Residential overhang remains at healthy levels with recorded rates of 19% – 23% for Q1 2025. “Compared to the peak overhang experienced during the Covid years of up to 63%, the current overhang indicate that the market has made progress in absorbing unsold units and that developers have been more cautious in their new launches” added Jamie.
In Klang Valley, average prices of serviced apartments and condominiums rose by 1.8% and 2.3% respectively, closely matching the current inflation rate. Double-storey terrace houses, the most common type of landed residential property, recorded a price increase of 1.4% only. “These figures indicate that prices are holding steady, with a moderate upward trend reflecting ongoing demand in key urban areas despite concerns of oversupply,” said Jamie.
“We will continue to see increasing market activity in the residential market due to the recent cut of 25 basis points to the Overnight Policy Rate (OPR) and the various incentive packages offered by developers for their residential project launches” added Jamie.
The prime residential market added 1,443 luxury units with the completion of Isola KLCC, The Conlay, and Bangsar Hill Park.
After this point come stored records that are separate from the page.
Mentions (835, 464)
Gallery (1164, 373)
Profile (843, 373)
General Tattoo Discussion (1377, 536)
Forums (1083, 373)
Despite the new supply, developers generally maintained cautious positions with no significant new launches amid rising construction costs.
International demand remained strong, with investors from the Middle East, Asia Pacific, and Europe showing particular interest. Notably, Malaysia climbed to fourth place globally for Chinese luxury property investors, with Kuala Lumpur offering exceptional value at approximately USD 240 per square foot—87% cheaper than comparable properties in Singapore.